LIPO - Profile Feedback Based Lightweight IPO

(Our Acronym Sucks)

Overview & Motivation

Two of the most important compiler techniques boosting application performance are CMO/IPO (cross module optimizations) and FDO (Feedback Directed Optimizations). IPO is proven to be a very effective optimization technique to improve application performance. Among all code transformations in IPO, cross module inlining (CMI) is one of the most important. CMI eliminates procedure boundaries which otherwise are not possible in single module compilation. Program performance can be improved with procedure boundary elimination (inlining) due to elimination of call overhead, added context sensitivity, larger optimization region, and larger scheduling region. Added context sensitivity allows more constant propagation, redundancy elimination, dead code and unreachable code elimination. There are also enabler transformations for CMI such as indirect call promotion. The remaining benefits mostly come from whole program analysis such as pointer analysis, mod/ref analysis, etc. However IPO does come with a cost increased compile time and large disk storage requirement (for saving intermediate representation of the sources). The increased compile time is mostly due to the complexity of IPA analysis algorithm, lack of parallelism in IPA, and increased IO activities. Profile feedback guides compiler in making better inlining decisions, loop unrolling decisions. It also helps instruction cache performance by function splitting/outlining, block reordering, function reordering. It also allows better block ordering/tracing to improve branch prediction. Register allocator can also be guided to make better decision in spill candidate selection. Lots of value profiling based optimizations including indirect call promotions, memOp specialization, div/rem specializations are also made possible.
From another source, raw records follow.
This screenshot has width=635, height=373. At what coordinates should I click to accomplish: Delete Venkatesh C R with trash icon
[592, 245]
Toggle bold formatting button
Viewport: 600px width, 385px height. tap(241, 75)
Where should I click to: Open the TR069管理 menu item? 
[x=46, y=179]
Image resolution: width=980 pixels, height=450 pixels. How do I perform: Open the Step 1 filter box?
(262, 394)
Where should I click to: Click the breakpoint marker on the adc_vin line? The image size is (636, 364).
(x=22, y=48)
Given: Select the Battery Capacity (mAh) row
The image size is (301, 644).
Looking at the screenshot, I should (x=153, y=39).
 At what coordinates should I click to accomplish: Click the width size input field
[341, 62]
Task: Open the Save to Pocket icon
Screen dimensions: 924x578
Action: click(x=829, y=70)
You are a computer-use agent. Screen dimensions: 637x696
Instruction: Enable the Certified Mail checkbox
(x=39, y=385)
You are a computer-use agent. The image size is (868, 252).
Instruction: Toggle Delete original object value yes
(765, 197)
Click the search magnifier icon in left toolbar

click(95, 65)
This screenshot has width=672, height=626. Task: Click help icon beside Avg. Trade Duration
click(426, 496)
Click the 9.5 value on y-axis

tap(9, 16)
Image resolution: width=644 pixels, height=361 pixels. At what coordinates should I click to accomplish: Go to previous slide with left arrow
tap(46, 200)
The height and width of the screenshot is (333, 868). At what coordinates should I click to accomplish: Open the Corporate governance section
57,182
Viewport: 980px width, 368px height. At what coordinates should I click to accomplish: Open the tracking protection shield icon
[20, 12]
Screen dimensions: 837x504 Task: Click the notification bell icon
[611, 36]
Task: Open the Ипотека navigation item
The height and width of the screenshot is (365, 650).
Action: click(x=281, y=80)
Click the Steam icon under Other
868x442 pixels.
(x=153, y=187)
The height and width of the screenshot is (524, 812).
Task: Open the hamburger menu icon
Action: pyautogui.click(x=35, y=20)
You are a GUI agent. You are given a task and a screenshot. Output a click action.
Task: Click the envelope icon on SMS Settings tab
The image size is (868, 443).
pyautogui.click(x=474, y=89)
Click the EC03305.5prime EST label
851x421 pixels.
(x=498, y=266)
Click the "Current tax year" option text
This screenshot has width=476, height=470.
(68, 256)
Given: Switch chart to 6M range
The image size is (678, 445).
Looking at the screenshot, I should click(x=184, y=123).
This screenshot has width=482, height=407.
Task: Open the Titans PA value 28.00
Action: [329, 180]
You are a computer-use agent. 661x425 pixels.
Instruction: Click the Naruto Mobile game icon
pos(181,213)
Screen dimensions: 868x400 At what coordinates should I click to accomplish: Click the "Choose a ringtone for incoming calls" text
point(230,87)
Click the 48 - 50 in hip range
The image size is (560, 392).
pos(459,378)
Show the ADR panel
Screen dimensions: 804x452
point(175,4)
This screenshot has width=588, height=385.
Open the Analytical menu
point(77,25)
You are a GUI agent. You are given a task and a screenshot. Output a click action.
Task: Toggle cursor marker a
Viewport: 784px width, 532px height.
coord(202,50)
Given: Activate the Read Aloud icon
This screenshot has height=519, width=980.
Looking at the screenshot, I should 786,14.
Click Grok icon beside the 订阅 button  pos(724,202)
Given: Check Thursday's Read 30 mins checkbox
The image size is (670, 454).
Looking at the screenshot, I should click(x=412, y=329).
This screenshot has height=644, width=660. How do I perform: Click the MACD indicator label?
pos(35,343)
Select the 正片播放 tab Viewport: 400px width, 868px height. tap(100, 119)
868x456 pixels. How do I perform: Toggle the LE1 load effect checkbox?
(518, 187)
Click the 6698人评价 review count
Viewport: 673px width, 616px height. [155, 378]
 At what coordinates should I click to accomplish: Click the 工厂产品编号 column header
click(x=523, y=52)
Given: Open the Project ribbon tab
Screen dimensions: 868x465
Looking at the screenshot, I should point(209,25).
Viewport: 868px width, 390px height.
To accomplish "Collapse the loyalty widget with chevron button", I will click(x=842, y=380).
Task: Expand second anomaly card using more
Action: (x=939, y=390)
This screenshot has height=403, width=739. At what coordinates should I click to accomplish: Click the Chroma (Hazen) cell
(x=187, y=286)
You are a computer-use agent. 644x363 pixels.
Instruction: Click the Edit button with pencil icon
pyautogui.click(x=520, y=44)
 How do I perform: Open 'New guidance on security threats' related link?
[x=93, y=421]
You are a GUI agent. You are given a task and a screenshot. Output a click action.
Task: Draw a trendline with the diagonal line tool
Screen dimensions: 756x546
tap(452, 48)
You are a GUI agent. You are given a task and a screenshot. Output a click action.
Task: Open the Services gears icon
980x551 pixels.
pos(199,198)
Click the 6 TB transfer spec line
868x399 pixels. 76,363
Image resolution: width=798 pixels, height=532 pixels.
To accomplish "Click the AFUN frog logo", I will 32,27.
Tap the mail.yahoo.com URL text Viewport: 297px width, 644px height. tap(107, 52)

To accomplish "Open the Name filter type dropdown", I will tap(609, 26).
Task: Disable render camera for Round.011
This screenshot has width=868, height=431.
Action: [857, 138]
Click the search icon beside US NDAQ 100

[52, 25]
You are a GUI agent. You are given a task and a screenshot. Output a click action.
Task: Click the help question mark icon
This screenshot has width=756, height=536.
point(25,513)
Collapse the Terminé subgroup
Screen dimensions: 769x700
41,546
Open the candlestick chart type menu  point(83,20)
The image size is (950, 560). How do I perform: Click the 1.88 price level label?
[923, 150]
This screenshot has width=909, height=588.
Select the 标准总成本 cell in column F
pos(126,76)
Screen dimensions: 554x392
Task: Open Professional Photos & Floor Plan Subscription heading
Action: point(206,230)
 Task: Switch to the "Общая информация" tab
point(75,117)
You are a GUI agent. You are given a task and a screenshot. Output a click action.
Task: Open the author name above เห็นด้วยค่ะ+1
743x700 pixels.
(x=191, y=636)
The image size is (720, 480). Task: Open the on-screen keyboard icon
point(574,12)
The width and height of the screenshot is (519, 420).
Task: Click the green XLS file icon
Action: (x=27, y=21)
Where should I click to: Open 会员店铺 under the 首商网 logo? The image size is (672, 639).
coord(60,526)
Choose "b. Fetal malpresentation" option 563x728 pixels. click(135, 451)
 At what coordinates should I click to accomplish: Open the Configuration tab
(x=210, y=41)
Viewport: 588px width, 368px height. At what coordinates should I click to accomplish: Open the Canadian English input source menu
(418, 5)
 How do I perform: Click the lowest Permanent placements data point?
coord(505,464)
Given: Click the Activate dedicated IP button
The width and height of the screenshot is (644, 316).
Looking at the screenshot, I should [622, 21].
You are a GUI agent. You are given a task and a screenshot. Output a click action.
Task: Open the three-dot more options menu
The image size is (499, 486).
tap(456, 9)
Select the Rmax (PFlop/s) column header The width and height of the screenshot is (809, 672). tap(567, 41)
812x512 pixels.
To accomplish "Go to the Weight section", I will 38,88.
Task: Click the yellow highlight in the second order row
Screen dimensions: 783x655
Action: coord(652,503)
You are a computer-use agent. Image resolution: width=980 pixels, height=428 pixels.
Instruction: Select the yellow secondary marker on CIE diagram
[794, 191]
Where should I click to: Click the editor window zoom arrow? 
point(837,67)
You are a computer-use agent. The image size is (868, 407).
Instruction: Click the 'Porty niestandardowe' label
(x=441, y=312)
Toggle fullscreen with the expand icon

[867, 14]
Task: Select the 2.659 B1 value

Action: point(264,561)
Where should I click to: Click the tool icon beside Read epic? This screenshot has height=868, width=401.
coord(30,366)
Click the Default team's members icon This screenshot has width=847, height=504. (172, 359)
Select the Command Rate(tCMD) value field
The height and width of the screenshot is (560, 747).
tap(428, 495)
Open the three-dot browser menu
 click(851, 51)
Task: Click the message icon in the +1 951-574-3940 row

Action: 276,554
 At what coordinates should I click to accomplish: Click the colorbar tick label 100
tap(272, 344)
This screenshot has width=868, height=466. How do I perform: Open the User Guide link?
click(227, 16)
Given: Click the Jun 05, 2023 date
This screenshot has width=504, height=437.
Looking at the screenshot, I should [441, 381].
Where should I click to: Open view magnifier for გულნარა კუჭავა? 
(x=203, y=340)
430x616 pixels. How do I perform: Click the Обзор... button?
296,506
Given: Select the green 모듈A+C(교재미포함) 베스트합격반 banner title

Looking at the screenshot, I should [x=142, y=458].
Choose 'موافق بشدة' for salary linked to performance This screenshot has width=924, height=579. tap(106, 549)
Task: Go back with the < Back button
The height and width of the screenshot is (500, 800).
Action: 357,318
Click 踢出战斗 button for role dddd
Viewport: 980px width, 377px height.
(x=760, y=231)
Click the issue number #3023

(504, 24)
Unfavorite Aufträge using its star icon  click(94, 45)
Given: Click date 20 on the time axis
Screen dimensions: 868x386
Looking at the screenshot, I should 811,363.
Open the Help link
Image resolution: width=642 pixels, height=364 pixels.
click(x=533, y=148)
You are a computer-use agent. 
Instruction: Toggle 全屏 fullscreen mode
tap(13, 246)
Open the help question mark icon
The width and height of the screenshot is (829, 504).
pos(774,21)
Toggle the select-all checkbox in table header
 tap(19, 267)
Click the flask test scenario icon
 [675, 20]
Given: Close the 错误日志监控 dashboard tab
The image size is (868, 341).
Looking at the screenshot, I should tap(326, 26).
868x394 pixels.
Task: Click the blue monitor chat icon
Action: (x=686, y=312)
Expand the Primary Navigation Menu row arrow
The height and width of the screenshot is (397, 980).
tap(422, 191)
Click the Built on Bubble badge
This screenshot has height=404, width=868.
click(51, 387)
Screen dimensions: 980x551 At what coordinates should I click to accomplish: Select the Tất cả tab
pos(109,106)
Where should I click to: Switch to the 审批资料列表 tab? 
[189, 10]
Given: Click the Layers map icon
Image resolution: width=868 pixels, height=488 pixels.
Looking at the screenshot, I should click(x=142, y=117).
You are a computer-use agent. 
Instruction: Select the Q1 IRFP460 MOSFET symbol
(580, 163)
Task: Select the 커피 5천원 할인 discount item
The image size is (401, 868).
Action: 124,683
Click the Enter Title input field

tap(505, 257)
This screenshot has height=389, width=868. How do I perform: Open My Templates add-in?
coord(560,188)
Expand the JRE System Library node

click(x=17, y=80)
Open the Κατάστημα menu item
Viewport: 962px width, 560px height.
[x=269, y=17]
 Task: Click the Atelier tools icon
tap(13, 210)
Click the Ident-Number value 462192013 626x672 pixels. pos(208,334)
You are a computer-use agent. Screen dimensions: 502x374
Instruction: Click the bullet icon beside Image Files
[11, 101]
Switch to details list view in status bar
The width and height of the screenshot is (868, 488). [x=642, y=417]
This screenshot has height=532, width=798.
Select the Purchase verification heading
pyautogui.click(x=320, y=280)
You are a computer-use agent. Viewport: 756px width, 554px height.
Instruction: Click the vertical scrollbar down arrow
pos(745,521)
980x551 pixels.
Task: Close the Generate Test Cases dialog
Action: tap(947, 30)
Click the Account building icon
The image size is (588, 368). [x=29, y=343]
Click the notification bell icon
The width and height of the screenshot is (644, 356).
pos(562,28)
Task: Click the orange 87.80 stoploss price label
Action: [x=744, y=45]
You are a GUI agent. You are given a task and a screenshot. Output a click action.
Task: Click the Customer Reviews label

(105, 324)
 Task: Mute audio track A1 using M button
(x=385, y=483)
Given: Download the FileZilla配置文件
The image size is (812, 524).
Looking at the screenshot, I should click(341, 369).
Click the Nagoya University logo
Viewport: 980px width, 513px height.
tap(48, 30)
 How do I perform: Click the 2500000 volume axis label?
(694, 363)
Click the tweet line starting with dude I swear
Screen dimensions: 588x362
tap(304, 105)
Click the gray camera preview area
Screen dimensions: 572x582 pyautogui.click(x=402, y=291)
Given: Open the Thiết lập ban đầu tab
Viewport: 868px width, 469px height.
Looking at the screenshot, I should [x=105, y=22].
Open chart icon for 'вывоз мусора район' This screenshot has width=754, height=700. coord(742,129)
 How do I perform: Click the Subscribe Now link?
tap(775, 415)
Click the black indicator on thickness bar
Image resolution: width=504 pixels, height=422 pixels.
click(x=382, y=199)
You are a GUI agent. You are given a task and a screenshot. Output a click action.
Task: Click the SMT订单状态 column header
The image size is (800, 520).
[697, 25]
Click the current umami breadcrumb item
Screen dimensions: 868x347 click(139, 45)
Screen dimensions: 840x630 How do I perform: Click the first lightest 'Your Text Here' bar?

For users who want the benefits of CMO with FDO but do not want to pay for the overhead of the increased compile time, it would be desirable for the compiler to provide a lightweight mechanism to achieve that. In this wiki, a lightweight IPO (LIPO) is proposed, which is a new compilation model that combines the two techniques in a seamless fashion. It shifts important IPA analysis (e.g. inlining analysis) from compile time to training runtime, and saves the result of dynamic IPA analysis including module grouping information into the program data base. With the results of dynamic IPA performed at runtime, the profile-use pass of the FDO compilation can therefore performs cross module optimizations. LIPO represents a major paradigm shift in program compilation – it makes IPO implicitly available with FDO. This new compilation model is transparent, and does not require user change their build system (if the build system already incorporates FDO, this is certainly true. This will be even more true when LIPO is incorporated with sampled FDO when no additional instrumention step is needed). It is scalable and does not lose build time parallelism.

The Basic Design

For traditional IPO (i.e, link-time-optimization LTO), cross module inline analysis is delayed to link time because it is the first point in the whole compilation where all modules (translation units) are available. This requires serialization of intermediate representations of all source modules for the program.

When FDO is used, additional steps are introduced. The program build comprises of the following steps:

  1. build target program with instrumentation
  2. run the instrumented program with representative input data set; dump the program profile into profile database
  3. build the program with profile feedback collected in the training run.

The additional steps for FDO are usually a hassle to users, but it provides a way to perform traditional cross module analysis without using LTO.

The basic idea to perform cross module analysis (IPA) at runtime of the profile collection run. On exit of the normal execution, instead of simply dumping the profile data into the profile database, the program can perform additional analysis. For instance, cross module inlining analysis. It can build up the dynamic callgraph, annotate the dynamic call graph edges with call counts, and group file modules with caller and callees connected with hot call edges. The group information (e.g. source location of the enclosing translation units of the functions) is then stored into the profile database.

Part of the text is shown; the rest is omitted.